Let's be honest: Rick Santorum supporters -- and Democrats -- weren't the only ones rooting for a Santorum win in Tuesday's primaries.
Two hours before the polls closed, MSNBC's Chris Matthews sounded like a reporter's reporter at the top of "Hardball." No, not because he played it down the middle: A reporter's reporter roots not for the candidate he or she likes best, but for the candidate who's win would be the best story.
"Tonight we stand watch, again, at the political abyss of Mitt Romney," Matthews said with just a touch of melodrama. "He may win tonight and avoid a devastating fall. But if he loses the fall could be deadly. How does Romney explaining losing Michigan? How does a candidate who outspends a rival two-to-one explain rejection? And how does anyone explain losing to a candidate who makes himself so challenging to root for as Rick Santorum? This may be as big a night as we've had this political season."
It wasn't. And Matthews and other reporter's reporters didn't get their abyss story Tuesday.
MSNBC, CNN, Fox News and Current TV projected a win for Romney in Arizona just moments after polls had closed there. Within an hour and twenty minutes, they had called Michigan for Romney as well. The state was especially important to Romney because he was born there and his father was the state's governor. Losing would have been awfully embarassing.

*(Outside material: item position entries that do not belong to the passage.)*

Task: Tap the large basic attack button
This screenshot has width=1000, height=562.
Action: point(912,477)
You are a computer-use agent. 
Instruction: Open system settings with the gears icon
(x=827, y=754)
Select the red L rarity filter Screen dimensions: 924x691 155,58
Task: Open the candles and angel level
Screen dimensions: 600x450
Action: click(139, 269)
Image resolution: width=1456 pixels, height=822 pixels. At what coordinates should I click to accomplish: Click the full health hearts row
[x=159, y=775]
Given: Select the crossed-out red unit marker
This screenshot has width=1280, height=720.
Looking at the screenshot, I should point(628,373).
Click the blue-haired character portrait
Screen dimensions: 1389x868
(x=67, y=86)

Though they smelled blood in the water prior to Romney's wins, Tuesday's reporter's reporters knew enough to hedge. Time's Joe Klein said on CNN, before polls closed, that Romney would still face a tough Super Tuesday in Ohio and the South even if he won Michigan.
Super Tuesday is a week away. But several factors conspired to make some reporters believe they might not have to wait that long for a Romney fall. Among them:
-Michigan has an open primary, and Santorum's backers paid for robocalls to Michigan Democrats, asking them to vote for him. Santorum said he was seeking Reagan Democrats.
-Mischief was in the air. Liberal filmmaker Michael Moore, a Michigan native, said his Democratic friends at home were voting for voting for Santorum in what he called "Operation Hilarity." He later tweeted that a friend of his went to vote for Santorum but couldn't stop lauging.
-The usual series of Romney gaffes as he tries to relate to the common man, this time when he remarked that his wife drives a "couple of Cadillacs." His critics also delighted in pointing out that he had opposed the auto industry bailout that many autoworkers credit with saving their jobs. Santorum opposed it as well, but he noted that at least he opposed all bailouts; Romney, he said, had opposed the auto bailout specifically.
Some Michigan Democrats voted for Santorum in the hopes of extending the Republican nomination fight and weakening the eventual winner. Others saw the socially conservative Santorum as the more beatable general election candidate.